## Exercise requirements
Please print the entries below word for word, from the line holding "coordinates (89, 1191)." through the end of the entries, inclusive.

Entries on target coordinates
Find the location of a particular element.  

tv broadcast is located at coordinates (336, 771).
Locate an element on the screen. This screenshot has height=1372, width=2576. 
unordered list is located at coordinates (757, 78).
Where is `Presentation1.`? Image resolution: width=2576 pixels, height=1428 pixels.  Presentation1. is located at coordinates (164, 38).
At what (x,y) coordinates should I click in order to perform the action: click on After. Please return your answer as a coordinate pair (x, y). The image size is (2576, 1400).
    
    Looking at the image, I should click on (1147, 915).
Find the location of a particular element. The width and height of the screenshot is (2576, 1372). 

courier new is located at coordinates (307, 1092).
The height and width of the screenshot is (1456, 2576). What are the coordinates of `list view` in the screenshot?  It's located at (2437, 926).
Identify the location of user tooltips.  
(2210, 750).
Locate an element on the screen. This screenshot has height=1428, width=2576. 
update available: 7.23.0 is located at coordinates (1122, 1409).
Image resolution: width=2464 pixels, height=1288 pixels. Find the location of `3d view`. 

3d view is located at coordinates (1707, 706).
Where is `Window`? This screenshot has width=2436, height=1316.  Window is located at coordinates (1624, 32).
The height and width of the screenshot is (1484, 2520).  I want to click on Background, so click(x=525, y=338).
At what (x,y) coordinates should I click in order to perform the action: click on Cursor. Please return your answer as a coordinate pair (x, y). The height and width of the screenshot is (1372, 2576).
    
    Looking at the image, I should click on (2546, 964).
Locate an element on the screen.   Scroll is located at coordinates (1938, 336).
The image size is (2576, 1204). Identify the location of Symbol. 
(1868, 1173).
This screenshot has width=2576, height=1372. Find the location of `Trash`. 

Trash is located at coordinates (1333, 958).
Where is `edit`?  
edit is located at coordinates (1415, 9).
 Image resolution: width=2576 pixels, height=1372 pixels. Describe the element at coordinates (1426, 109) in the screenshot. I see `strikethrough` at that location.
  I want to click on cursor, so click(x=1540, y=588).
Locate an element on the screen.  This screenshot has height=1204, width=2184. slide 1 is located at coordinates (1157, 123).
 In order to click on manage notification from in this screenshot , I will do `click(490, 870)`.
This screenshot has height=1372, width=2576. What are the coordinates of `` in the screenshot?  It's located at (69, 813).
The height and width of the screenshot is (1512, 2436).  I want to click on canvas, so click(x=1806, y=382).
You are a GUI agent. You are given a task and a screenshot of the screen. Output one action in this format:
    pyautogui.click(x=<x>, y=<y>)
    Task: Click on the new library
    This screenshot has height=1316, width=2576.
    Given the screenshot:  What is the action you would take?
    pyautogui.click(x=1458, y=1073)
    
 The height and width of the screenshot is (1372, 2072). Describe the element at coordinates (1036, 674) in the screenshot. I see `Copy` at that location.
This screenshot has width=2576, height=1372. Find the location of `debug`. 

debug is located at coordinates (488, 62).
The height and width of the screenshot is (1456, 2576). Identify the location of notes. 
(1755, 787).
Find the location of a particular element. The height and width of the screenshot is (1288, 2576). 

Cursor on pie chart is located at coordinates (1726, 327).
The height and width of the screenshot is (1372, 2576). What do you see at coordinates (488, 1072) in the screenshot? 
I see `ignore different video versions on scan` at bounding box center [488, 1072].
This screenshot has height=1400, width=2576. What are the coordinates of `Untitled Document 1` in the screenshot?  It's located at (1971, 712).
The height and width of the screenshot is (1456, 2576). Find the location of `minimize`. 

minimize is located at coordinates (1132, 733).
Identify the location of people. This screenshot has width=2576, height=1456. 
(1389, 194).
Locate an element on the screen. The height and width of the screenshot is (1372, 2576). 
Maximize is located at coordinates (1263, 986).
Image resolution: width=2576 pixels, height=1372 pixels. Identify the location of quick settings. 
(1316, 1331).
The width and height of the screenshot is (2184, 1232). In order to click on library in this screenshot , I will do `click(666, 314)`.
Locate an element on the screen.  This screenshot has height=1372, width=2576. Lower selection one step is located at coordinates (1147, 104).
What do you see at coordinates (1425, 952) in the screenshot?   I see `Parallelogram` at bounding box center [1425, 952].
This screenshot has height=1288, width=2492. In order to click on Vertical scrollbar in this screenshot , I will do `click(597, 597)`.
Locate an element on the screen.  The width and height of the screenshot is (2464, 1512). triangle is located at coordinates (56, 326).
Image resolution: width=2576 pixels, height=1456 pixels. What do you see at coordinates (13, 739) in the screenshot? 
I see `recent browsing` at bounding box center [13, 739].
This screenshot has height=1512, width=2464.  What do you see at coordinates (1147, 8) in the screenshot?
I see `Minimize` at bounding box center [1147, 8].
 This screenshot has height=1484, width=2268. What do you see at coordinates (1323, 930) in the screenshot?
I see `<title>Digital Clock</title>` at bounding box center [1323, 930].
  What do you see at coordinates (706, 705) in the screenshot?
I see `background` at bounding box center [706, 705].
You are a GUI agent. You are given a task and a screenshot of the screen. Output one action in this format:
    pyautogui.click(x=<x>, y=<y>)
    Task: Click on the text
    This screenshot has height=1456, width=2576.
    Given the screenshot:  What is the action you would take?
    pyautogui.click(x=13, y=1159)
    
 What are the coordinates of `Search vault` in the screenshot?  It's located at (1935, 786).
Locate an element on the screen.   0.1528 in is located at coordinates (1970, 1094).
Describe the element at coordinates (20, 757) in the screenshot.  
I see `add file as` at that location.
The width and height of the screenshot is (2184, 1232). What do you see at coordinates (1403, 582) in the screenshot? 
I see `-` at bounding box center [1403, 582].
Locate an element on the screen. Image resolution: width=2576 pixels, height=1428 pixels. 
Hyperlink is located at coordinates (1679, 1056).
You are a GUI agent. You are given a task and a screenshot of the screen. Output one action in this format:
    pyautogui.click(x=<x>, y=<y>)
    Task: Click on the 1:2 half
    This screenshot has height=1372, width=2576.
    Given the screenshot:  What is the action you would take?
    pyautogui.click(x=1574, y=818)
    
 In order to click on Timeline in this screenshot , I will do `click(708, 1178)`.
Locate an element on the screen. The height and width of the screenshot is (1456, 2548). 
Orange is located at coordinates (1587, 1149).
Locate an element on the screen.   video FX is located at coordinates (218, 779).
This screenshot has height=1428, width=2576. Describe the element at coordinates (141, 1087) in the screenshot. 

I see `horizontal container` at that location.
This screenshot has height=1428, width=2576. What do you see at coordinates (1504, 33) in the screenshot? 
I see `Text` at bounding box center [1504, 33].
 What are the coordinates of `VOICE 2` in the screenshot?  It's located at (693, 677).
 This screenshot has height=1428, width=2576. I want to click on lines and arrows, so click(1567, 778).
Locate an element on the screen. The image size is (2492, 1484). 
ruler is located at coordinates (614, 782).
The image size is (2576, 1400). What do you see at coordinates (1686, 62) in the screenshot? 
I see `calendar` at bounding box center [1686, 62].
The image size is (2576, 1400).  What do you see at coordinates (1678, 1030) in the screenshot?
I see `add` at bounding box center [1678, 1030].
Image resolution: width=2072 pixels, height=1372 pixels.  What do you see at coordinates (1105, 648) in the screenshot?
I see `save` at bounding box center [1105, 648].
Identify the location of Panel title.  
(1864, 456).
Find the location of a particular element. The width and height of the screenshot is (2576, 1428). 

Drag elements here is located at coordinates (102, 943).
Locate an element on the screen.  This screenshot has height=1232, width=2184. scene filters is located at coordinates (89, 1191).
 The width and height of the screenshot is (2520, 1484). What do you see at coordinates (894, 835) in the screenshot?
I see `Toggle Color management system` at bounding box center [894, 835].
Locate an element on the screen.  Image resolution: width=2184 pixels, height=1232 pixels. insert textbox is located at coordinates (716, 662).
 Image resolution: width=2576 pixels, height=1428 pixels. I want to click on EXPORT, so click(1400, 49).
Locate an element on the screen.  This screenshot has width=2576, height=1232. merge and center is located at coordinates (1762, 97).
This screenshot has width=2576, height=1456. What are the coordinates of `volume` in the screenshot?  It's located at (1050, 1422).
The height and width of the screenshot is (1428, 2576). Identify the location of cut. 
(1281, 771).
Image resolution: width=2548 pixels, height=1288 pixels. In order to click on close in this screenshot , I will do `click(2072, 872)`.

## Completed exercise
Locate an element on the screen.  This screenshot has height=1232, width=2184. scene filters is located at coordinates (89, 1191).
 The width and height of the screenshot is (2520, 1484). What do you see at coordinates (894, 835) in the screenshot?
I see `Toggle Color management system` at bounding box center [894, 835].
Locate an element on the screen.  Image resolution: width=2184 pixels, height=1232 pixels. insert textbox is located at coordinates (716, 662).
 Image resolution: width=2576 pixels, height=1428 pixels. I want to click on EXPORT, so click(1400, 49).
Locate an element on the screen.  This screenshot has width=2576, height=1232. merge and center is located at coordinates (1762, 97).
This screenshot has width=2576, height=1456. What are the coordinates of `volume` in the screenshot?  It's located at (1050, 1422).
The height and width of the screenshot is (1428, 2576). Identify the location of cut. 
(1281, 771).
Image resolution: width=2548 pixels, height=1288 pixels. In order to click on close in this screenshot , I will do `click(2072, 872)`.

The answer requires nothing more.